▸ Task
Without altering a single character, set down all of the data below.

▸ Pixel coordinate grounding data
- - -

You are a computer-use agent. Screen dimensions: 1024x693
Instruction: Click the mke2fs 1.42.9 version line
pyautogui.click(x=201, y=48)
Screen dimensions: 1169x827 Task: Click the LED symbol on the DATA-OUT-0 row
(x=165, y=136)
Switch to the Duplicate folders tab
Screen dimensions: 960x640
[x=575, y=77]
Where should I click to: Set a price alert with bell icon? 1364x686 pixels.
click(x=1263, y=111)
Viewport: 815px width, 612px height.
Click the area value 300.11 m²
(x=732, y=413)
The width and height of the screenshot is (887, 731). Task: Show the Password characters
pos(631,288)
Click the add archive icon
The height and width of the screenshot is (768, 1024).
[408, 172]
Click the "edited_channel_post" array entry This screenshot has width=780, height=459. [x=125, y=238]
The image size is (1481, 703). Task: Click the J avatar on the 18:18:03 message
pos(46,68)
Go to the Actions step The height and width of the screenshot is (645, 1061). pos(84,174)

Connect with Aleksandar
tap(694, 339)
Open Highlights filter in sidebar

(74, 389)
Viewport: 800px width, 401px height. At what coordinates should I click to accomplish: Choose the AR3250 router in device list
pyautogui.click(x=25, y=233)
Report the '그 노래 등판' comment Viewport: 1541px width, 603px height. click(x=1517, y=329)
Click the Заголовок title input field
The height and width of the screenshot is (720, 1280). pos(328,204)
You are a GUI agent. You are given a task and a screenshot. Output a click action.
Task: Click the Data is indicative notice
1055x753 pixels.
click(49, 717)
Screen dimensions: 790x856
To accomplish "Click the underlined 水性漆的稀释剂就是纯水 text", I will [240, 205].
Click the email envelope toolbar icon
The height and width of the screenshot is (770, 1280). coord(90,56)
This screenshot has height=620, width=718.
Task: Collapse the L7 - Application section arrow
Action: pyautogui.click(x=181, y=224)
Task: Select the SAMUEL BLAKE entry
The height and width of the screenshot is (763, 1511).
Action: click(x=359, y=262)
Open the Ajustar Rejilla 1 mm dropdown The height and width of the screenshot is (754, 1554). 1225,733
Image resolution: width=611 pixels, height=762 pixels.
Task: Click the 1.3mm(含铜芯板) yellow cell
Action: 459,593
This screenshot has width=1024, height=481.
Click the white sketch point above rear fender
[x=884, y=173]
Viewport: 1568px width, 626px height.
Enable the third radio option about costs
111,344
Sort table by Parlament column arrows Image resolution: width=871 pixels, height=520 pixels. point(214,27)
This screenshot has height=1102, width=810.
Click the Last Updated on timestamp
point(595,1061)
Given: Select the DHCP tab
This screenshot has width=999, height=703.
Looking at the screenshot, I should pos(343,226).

- - -

▸ Output below
You are a computer-use agent. Screen dimensions: 1024x693
Instruction: Click the mke2fs 1.42.9 version line
pyautogui.click(x=201, y=48)
Screen dimensions: 1169x827 Task: Click the LED symbol on the DATA-OUT-0 row
(x=165, y=136)
Switch to the Duplicate folders tab
Screen dimensions: 960x640
[x=575, y=77]
Where should I click to: Set a price alert with bell icon? 1364x686 pixels.
click(x=1263, y=111)
Viewport: 815px width, 612px height.
Click the area value 300.11 m²
(x=732, y=413)
The width and height of the screenshot is (887, 731). Task: Show the Password characters
pos(631,288)
Click the add archive icon
The height and width of the screenshot is (768, 1024).
[408, 172]
Click the "edited_channel_post" array entry This screenshot has width=780, height=459. [x=125, y=238]
The image size is (1481, 703). Task: Click the J avatar on the 18:18:03 message
pos(46,68)
Go to the Actions step The height and width of the screenshot is (645, 1061). pos(84,174)

Connect with Aleksandar
tap(694, 339)
Open Highlights filter in sidebar

(74, 389)
Viewport: 800px width, 401px height. At what coordinates should I click to accomplish: Choose the AR3250 router in device list
pyautogui.click(x=25, y=233)
Report the '그 노래 등판' comment Viewport: 1541px width, 603px height. click(x=1517, y=329)
Click the Заголовок title input field
The height and width of the screenshot is (720, 1280). pos(328,204)
You are a GUI agent. You are given a task and a screenshot. Output a click action.
Task: Click the Data is indicative notice
1055x753 pixels.
click(49, 717)
Screen dimensions: 790x856
To accomplish "Click the underlined 水性漆的稀释剂就是纯水 text", I will [240, 205].
Click the email envelope toolbar icon
The height and width of the screenshot is (770, 1280). coord(90,56)
This screenshot has height=620, width=718.
Task: Collapse the L7 - Application section arrow
Action: pyautogui.click(x=181, y=224)
Task: Select the SAMUEL BLAKE entry
The height and width of the screenshot is (763, 1511).
Action: click(x=359, y=262)
Open the Ajustar Rejilla 1 mm dropdown The height and width of the screenshot is (754, 1554). 1225,733
Image resolution: width=611 pixels, height=762 pixels.
Task: Click the 1.3mm(含铜芯板) yellow cell
Action: 459,593
This screenshot has width=1024, height=481.
Click the white sketch point above rear fender
[x=884, y=173]
Viewport: 1568px width, 626px height.
Enable the third radio option about costs
111,344
Sort table by Parlament column arrows Image resolution: width=871 pixels, height=520 pixels. point(214,27)
This screenshot has height=1102, width=810.
Click the Last Updated on timestamp
point(595,1061)
Given: Select the DHCP tab
This screenshot has width=999, height=703.
Looking at the screenshot, I should pos(343,226).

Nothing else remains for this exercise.